**What to do:**
Omit all pictures, and print word for word only the lines from the one containing "The width and height of the screenshot is (1414, 700)." through the end of the data.

**Data extract:**
━━━━━━━━━━━━━━━━━━━━━━━━━━━━━━
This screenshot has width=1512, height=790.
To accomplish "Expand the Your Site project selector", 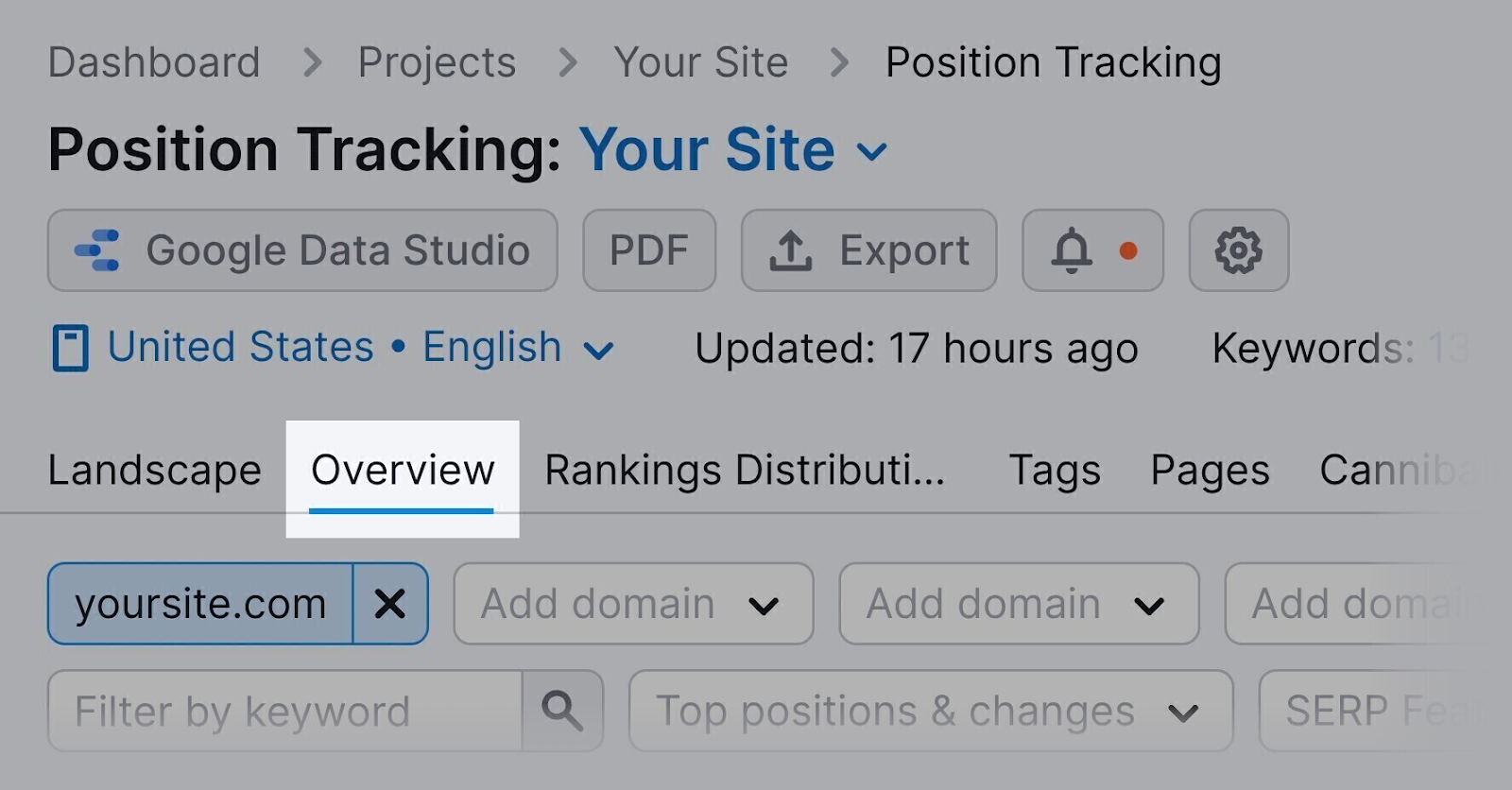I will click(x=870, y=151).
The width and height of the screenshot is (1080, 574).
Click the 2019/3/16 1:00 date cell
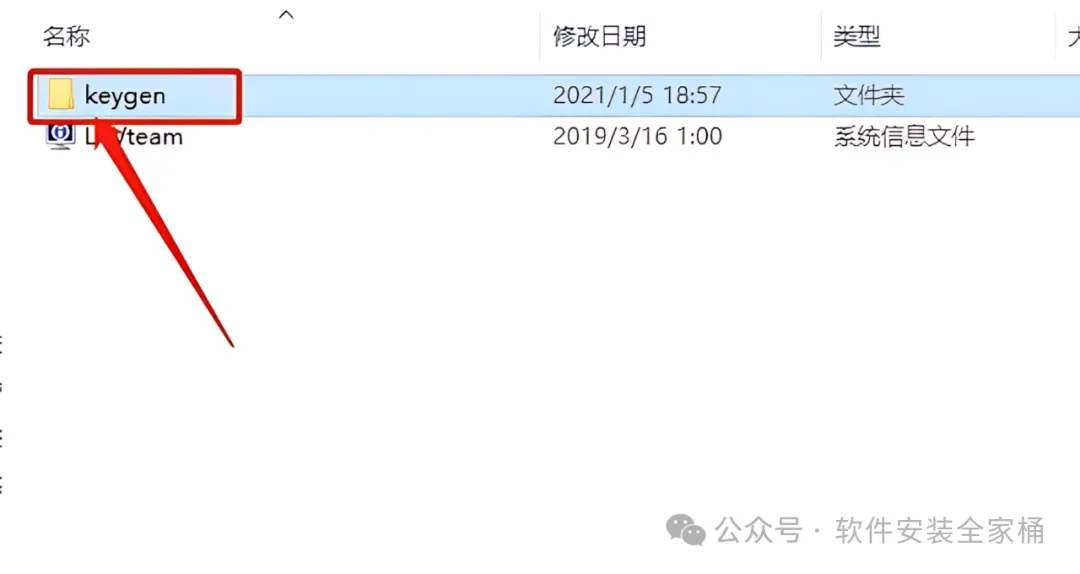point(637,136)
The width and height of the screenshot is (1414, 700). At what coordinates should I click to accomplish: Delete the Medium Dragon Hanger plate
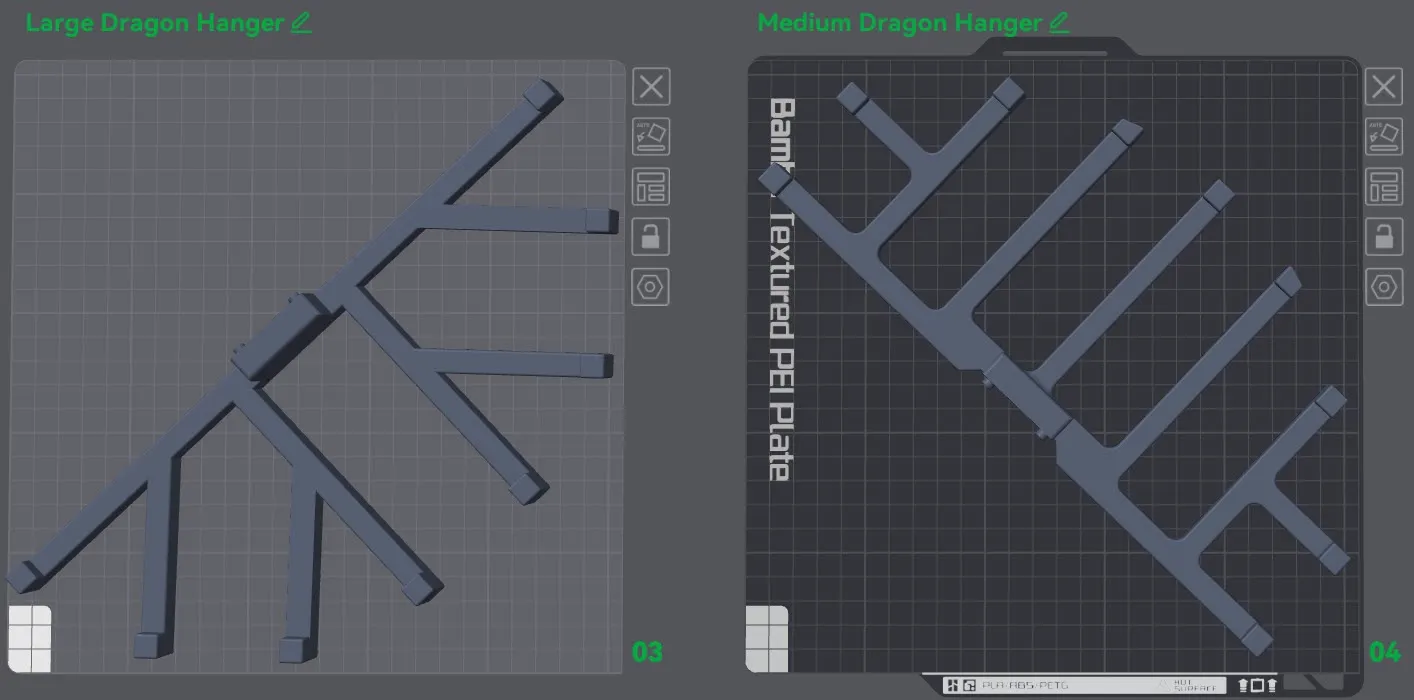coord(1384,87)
━━━━━━━━━━━━━━━━━━━━━━━━━━━━━━
**Output:**
The width and height of the screenshot is (1414, 700). At what coordinates should I click to accomplish: Delete the Medium Dragon Hanger plate
coord(1384,87)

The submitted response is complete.